Quando nos voltamos para as Contribuições [GA65  ] em si, não importa o quanto conheçamos as palestras [de Heidegger], descobrimos que o estilo do livro reforça seu esoterismo — tanto que, embora o texto tenha sido publicado, seu significado dificilmente pode ser considerado público. Considere o segundo parágrafo do §I. Ele nos adverte desde o início de que o texto “ainda não é capaz de juntar [fügen] a livre junctura [Fuge] da verdade de seer do próprio seer”; seu centro de gravidade ainda não se encontra no coração de seu tópico (GA65  :4). Portanto, para entender o texto, já devemos ter construído nosso próprio caminho para uma questão que não é abordada com sucesso no próprio texto. Quando Heidegger tenta de fato dizer algo sobre o cerne da questão, na conclusão do parágrafo que estamos considerando, ele recorre a uma frase enfática, mas altamente obscura, formulada em termos idiossincráticos: a “essência do ser-aí em seu tremor (…) então se fortalece no poder da suavidade liberada de uma intimidade daquele endeusamento do deus dos deuses, a partir do qual a atribuição do seer-aí a seer, como o fundamento da verdade para o seer, se torna própria” (GA65  :4). As palavras são como emissários do santuário interno, sinais enviados do centro oculto. Como as palavras de um oráculo, elas parecem falar uma linguagem particular. Esse parágrafo usa jogos de palavras, sons repetidos e neologismos: fügen, Fuge, Gefüge; Götterung des Gottes der Götter. Er-eignis é ecoado em sich ereignet (“entra em seu próprio caminho” ou, em seu sentido usual, “acontece”). A estranha expressão “tremor” (Erzitterung) é aplicada a seer, sem nenhuma explicação. De fato, nenhuma das palavras-chave é explicada ou definida. Algumas delas são enfatizadas, mas como não sabemos o seu significado, a ênfase apenas aumenta o mistério. Essa passagem da abertura do livro nos mostra que o livro não tem abertura; o início pressupõe um vocabulário que nunca será definido em termos familiares. Não há um caminho real para o sentido do texto. Em vez disso, Heidegger faz experimentos com famílias de palavras, esboçando e desesboçando conexões, esforçando-se para dizer o que sabe que não está conseguindo dizer. O efeito desse estilo é que nenhuma passagem é inteligível por si só; em vez disso, precisamos nos debater e aprender a nadar.

[…]

Mesmo que tenhamos nos qualificado como pensadores genuínos no sentido de Heidegger e nos familiarizado com sua linguagem, as Contribuições não podem nos dar acesso direto ao seu tópico, porque esse tópico é intrinsecamente inacessível ao pensamento “direto”. O acontecimento do seer se retém no próprio momento da concessão do ser (o sentido dos entes). Ser nasce no flash ofuscante de um início que deve permanecer inexplicável — pois toda explicação fica aquém do início e o degrada (GA65  :188). O acontecimento da emergência não é, em si mesmo, algo que emergiu; a fonte da abertura não é, em si mesma, aberta; a origem da dação não é, em si mesma, dada. O que é claro e distinto, então, só pode ser o que é derivado. Heidegger coloca isso nos termos mais histriônicos quando declara que se a filosofia se torna compreensível, ela comete suicídio (GA65  :435). (Em “Das Ereignis”, ele chega à conclusão de que os verdadeiros filósofos nunca buscam entender outros filósofos, mas apenas intensificar o questionamento).

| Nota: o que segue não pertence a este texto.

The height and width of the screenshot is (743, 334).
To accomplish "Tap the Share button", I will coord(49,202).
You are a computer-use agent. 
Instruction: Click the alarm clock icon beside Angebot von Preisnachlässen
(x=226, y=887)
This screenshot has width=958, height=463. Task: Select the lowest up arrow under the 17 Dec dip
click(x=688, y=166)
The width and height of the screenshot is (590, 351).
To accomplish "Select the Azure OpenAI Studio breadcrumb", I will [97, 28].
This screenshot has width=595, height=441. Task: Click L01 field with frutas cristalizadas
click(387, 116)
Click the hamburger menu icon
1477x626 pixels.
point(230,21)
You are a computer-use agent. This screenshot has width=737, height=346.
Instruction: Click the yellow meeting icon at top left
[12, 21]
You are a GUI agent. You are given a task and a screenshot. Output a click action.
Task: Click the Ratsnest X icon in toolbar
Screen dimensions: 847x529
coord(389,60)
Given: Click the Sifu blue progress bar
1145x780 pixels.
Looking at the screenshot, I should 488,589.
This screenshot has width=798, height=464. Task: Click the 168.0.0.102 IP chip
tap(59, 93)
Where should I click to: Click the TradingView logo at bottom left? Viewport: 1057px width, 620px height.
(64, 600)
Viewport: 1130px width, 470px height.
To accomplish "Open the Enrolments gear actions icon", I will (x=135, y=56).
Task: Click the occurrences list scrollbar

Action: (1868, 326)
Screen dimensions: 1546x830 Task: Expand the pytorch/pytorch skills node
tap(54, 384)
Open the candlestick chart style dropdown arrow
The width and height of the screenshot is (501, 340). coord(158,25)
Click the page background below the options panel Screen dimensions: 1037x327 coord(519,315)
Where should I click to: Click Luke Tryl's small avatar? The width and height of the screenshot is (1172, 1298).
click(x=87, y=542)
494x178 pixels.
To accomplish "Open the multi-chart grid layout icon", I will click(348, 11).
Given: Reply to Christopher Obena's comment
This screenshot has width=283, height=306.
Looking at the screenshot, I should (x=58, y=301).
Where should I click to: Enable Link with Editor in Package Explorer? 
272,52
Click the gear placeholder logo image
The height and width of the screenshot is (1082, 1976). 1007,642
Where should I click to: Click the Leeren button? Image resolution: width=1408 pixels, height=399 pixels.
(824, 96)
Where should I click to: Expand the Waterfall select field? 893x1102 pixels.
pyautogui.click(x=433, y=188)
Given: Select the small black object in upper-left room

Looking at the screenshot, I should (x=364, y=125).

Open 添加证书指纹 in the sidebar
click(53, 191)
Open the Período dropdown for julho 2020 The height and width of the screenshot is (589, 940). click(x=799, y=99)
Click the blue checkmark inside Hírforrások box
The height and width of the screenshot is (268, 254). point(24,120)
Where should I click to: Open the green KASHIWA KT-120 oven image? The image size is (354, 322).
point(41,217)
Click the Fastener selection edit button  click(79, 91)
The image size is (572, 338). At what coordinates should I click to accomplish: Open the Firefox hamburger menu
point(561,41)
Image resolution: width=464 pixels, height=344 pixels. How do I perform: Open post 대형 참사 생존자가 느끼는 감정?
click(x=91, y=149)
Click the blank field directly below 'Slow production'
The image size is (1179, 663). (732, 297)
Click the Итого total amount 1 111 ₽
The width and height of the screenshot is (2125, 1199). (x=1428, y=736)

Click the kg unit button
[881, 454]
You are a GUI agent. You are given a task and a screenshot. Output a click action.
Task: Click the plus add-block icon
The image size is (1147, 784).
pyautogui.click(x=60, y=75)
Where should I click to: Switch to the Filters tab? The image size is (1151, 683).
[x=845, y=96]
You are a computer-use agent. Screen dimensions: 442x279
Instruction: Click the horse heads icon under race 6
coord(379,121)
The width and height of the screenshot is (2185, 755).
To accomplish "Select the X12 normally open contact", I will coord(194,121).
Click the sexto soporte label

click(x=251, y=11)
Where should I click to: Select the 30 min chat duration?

Muitos objetariam: a missão do filósofo não é justamente esclarecer o que não está claro, lançar luz sobre o misterioso? Em resposta, Heidegger insistiria que não é apenas o seu texto que é esotérico, mas o próprio tema que é obscuro. Temos que nos livrar da noção de que o obscuro é o que ainda não foi clareado, o que se mostraria plenamente se apenas encontrássemos seu acesso correto. Quando se trata de seer, o acesso correto é parcial e indireto. Uma apresentação obscura de um tópico obscuro é, de certa forma, mais clara do que uma apresentação clara desse tópico. A apresentação obscura faz justiça à obscuridade da coisa. Quando o tópico do pensamento de alguém é auto-velante, então não há diferença entre buscar e encontrar (GA65  :80): a pergunta obscura, a busca frustrada, é em si a resposta mais apropriada à coisa.

O objetivo de Heidegger nas Contribuições era “dizer a verdade do ser simplesmente”. No entanto, ser se mostra enigmático, não por muita complexidade, mas precisamente por tanta “simplicidade” — tão básico para tudo o que fazemos e dizemos. O simples dizer do simples tópico do ser se torna um dizer que não diz, um silêncio revelador (GA65  :78-80). O silêncio ditante torna as Contribuições um texto intrinsecamente esotérico. Como um estilo de escrita, ele surge da “restrição” como um estilo de ser-aí (GA65  :15, 33-34). A existência e o discurso contidos estão em sintonia com o ser-aí como aquilo que nos deixa sem palavras — o que não pode ser explicado proposicionalmente, mas apenas nomeado poeticamente (GA65  :36). A restrição nos permite responder ao estranho sem reduzi-lo ao familiar.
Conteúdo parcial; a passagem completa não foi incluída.